# PROMPT
Copy out every one of these records word for word, line by line.

# DATA TO PROCESS
━━━━━━

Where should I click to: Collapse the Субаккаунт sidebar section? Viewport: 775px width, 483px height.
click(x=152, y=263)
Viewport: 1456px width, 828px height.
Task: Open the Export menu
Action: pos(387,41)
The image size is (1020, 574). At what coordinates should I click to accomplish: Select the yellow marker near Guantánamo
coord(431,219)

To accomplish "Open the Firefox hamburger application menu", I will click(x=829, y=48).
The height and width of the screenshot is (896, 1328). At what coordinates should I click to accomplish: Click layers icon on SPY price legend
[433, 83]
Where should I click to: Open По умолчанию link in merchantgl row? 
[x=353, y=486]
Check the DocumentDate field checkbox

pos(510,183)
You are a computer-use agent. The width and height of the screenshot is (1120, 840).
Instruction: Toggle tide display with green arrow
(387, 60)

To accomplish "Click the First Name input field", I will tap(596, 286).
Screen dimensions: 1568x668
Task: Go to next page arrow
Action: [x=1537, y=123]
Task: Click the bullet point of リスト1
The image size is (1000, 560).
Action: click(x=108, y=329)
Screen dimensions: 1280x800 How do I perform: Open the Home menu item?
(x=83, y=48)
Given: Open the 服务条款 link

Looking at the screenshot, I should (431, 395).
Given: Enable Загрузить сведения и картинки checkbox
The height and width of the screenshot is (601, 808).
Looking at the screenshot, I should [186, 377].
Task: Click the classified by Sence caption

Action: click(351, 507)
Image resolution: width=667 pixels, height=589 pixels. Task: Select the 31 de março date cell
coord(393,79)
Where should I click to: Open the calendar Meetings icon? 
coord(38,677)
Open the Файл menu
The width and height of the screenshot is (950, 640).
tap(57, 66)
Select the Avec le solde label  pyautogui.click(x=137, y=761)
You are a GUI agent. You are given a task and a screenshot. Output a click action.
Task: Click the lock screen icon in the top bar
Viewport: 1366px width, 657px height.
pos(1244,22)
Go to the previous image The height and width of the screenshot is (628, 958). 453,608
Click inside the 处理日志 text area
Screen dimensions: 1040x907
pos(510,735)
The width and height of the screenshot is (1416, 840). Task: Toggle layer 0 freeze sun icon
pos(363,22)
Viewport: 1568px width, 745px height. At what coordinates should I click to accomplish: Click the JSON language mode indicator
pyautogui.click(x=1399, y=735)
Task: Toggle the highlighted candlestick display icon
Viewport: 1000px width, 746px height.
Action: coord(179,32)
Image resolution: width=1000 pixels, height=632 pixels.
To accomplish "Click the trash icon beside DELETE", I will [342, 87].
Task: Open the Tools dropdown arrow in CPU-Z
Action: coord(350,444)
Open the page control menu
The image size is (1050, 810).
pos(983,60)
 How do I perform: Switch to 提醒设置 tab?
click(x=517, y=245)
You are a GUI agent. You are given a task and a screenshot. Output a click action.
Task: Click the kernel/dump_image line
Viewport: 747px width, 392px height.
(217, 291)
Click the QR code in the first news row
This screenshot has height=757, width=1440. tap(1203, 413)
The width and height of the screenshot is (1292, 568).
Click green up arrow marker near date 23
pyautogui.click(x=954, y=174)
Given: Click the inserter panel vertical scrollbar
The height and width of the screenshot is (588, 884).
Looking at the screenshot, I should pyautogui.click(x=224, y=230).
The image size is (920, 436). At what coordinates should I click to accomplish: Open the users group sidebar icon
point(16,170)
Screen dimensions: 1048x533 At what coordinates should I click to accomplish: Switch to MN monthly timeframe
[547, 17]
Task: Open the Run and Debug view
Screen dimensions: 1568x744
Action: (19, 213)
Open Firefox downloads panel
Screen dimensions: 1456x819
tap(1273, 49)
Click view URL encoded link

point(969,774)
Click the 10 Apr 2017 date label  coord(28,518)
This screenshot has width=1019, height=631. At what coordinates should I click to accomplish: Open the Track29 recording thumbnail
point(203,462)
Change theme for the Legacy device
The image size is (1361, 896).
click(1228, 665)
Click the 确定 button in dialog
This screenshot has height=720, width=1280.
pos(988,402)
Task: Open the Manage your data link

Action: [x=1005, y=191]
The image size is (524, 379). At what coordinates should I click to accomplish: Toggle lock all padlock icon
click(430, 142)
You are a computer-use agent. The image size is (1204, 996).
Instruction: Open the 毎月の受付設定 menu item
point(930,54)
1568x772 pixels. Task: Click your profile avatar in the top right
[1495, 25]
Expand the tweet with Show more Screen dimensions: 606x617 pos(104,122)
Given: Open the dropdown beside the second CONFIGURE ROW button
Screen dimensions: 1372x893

━━━━━━

# TASK RESPONSE
Where should I click to: Collapse the Субаккаунт sidebar section? Viewport: 775px width, 483px height.
click(x=152, y=263)
Viewport: 1456px width, 828px height.
Task: Open the Export menu
Action: pos(387,41)
The image size is (1020, 574). At what coordinates should I click to accomplish: Select the yellow marker near Guantánamo
coord(431,219)

To accomplish "Open the Firefox hamburger application menu", I will click(x=829, y=48).
The height and width of the screenshot is (896, 1328). At what coordinates should I click to accomplish: Click layers icon on SPY price legend
[433, 83]
Where should I click to: Open По умолчанию link in merchantgl row? 
[x=353, y=486]
Check the DocumentDate field checkbox

pos(510,183)
You are a computer-use agent. The width and height of the screenshot is (1120, 840).
Instruction: Toggle tide display with green arrow
(387, 60)

To accomplish "Click the First Name input field", I will tap(596, 286).
Screen dimensions: 1568x668
Task: Go to next page arrow
Action: [x=1537, y=123]
Task: Click the bullet point of リスト1
The image size is (1000, 560).
Action: click(x=108, y=329)
Screen dimensions: 1280x800 How do I perform: Open the Home menu item?
(x=83, y=48)
Given: Open the 服务条款 link

Looking at the screenshot, I should (431, 395).
Given: Enable Загрузить сведения и картинки checkbox
The height and width of the screenshot is (601, 808).
Looking at the screenshot, I should [186, 377].
Task: Click the classified by Sence caption

Action: click(351, 507)
Image resolution: width=667 pixels, height=589 pixels. Task: Select the 31 de março date cell
coord(393,79)
Where should I click to: Open the calendar Meetings icon? 
coord(38,677)
Open the Файл menu
The width and height of the screenshot is (950, 640).
tap(57, 66)
Select the Avec le solde label  pyautogui.click(x=137, y=761)
You are a GUI agent. You are given a task and a screenshot. Output a click action.
Task: Click the lock screen icon in the top bar
Viewport: 1366px width, 657px height.
pos(1244,22)
Go to the previous image The height and width of the screenshot is (628, 958). 453,608
Click inside the 处理日志 text area
Screen dimensions: 1040x907
pos(510,735)
The width and height of the screenshot is (1416, 840). Task: Toggle layer 0 freeze sun icon
pos(363,22)
Viewport: 1568px width, 745px height. At what coordinates should I click to accomplish: Click the JSON language mode indicator
pyautogui.click(x=1399, y=735)
Task: Toggle the highlighted candlestick display icon
Viewport: 1000px width, 746px height.
Action: coord(179,32)
Image resolution: width=1000 pixels, height=632 pixels.
To accomplish "Click the trash icon beside DELETE", I will [342, 87].
Task: Open the Tools dropdown arrow in CPU-Z
Action: coord(350,444)
Open the page control menu
The image size is (1050, 810).
pos(983,60)
 How do I perform: Switch to 提醒设置 tab?
click(x=517, y=245)
You are a GUI agent. You are given a task and a screenshot. Output a click action.
Task: Click the kernel/dump_image line
Viewport: 747px width, 392px height.
(217, 291)
Click the QR code in the first news row
This screenshot has height=757, width=1440. tap(1203, 413)
The width and height of the screenshot is (1292, 568).
Click green up arrow marker near date 23
pyautogui.click(x=954, y=174)
Given: Click the inserter panel vertical scrollbar
The height and width of the screenshot is (588, 884).
Looking at the screenshot, I should pyautogui.click(x=224, y=230).
The image size is (920, 436). At what coordinates should I click to accomplish: Open the users group sidebar icon
point(16,170)
Screen dimensions: 1048x533 At what coordinates should I click to accomplish: Switch to MN monthly timeframe
[547, 17]
Task: Open the Run and Debug view
Screen dimensions: 1568x744
Action: (19, 213)
Open Firefox downloads panel
Screen dimensions: 1456x819
tap(1273, 49)
Click view URL encoded link

point(969,774)
Click the 10 Apr 2017 date label  coord(28,518)
This screenshot has width=1019, height=631. At what coordinates should I click to accomplish: Open the Track29 recording thumbnail
point(203,462)
Change theme for the Legacy device
The image size is (1361, 896).
click(1228, 665)
Click the 确定 button in dialog
This screenshot has height=720, width=1280.
pos(988,402)
Task: Open the Manage your data link

Action: [x=1005, y=191]
The image size is (524, 379). At what coordinates should I click to accomplish: Toggle lock all padlock icon
click(430, 142)
You are a computer-use agent. The image size is (1204, 996).
Instruction: Open the 毎月の受付設定 menu item
point(930,54)
1568x772 pixels. Task: Click your profile avatar in the top right
[1495, 25]
Expand the tweet with Show more Screen dimensions: 606x617 pos(104,122)
Given: Open the dropdown beside the second CONFIGURE ROW button
Screen dimensions: 1372x893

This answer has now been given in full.